Swan Bake plays with theatrical conventions and ignores the fourth wall between the cast and audience. That may make it sound pretentious but the play has its tongue firmly lodged in it’s cheek. The three cast members have fun with the script and run with it, manicly at times but in a most delightful way. The script proudly wears its influences on its sleeve, freely admitting it’s borrowed from elsewhere. The programme, which is a lovely piece of folded A4, lists “Things we ripped off/paid homage to/recreated,” which I thought was a nice touch. I was surprised that the list didn’t include Mark Ravenhill’s Shopping and Fucking given the play riffs on Diana and the Lion King. However, I’m putting that down to not knowing the play rather than a deliberately uncredited influence.

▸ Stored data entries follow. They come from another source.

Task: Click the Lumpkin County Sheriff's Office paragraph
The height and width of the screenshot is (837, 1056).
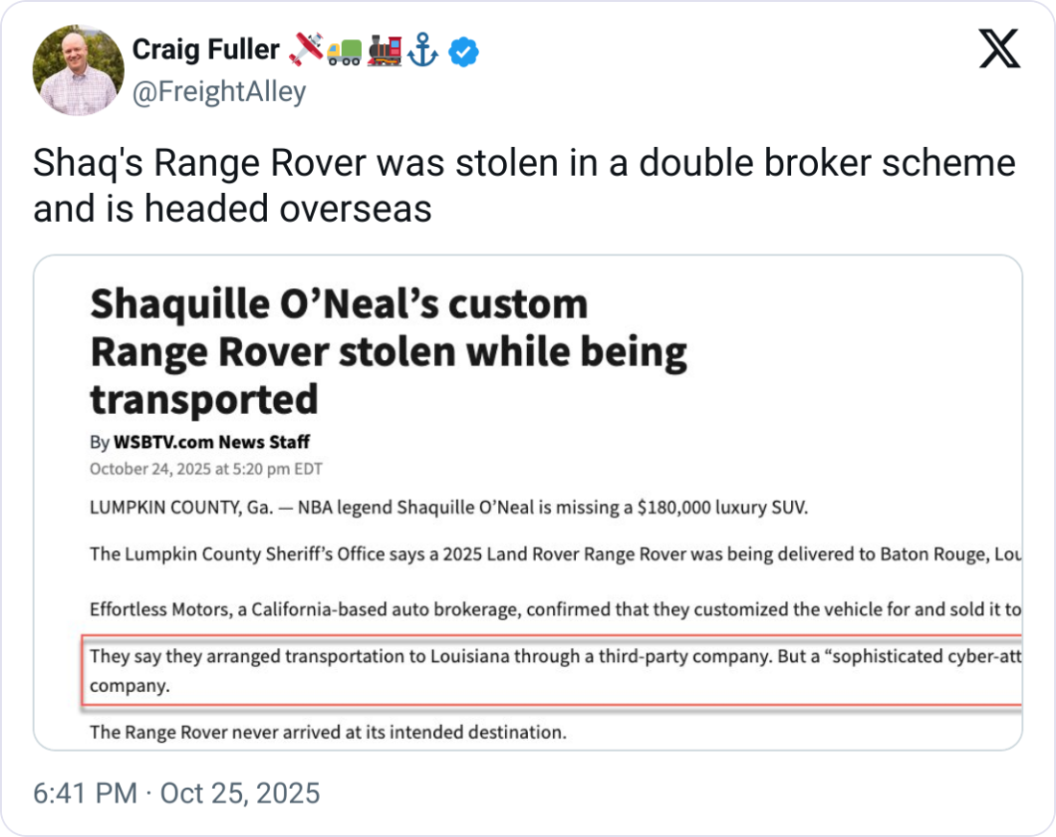Action: pos(554,554)
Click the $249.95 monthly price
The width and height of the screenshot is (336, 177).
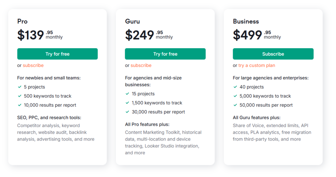(x=149, y=35)
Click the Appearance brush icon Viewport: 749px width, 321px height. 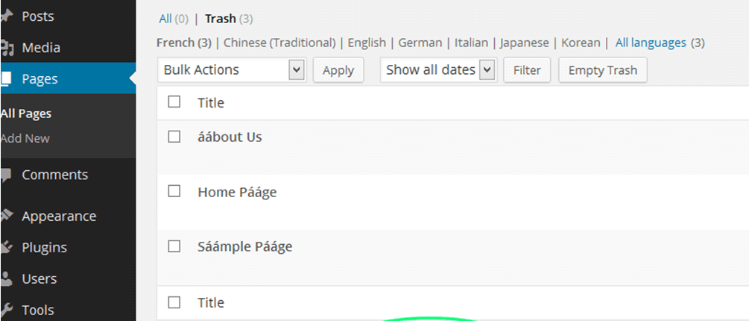[x=7, y=216]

The play centres on Bell and her girlfriend Maria, their addiction to Nonce, a hallucinogenic drug, and their lives. The play is honest about addiction, drug use, the lies addicts tell themselves and others, plus how much time is spent monging. The company have come up with a great way to visual representation for using Nonce that works in the play’s context.
The show isn’t just about addiction. Also covered is the Catholic Church’s hypocrisy regarding the emotional, physical and sexual abuse of children and damning those who are attracted to the same sex. I even learned a new Bible reference, Mark 9:42, to use in arguments with such bigots. The play also has a deftly achieved pop at people who fail to take responsibility for their own faults and failings. The puppetry works really well and fits the female leads’ state of mind; the production does well to make their presence feel natural rather than shoe-horned in for cheap laughs. Lastly, there’s a very funny but gentle joke at the expense of the Guardian and its readers.
Second Sons describe Swan Bake as “theatre for people who don’t like theatre.” I don’t know if it is as I like theatre, at least the good stuff; its certainly that.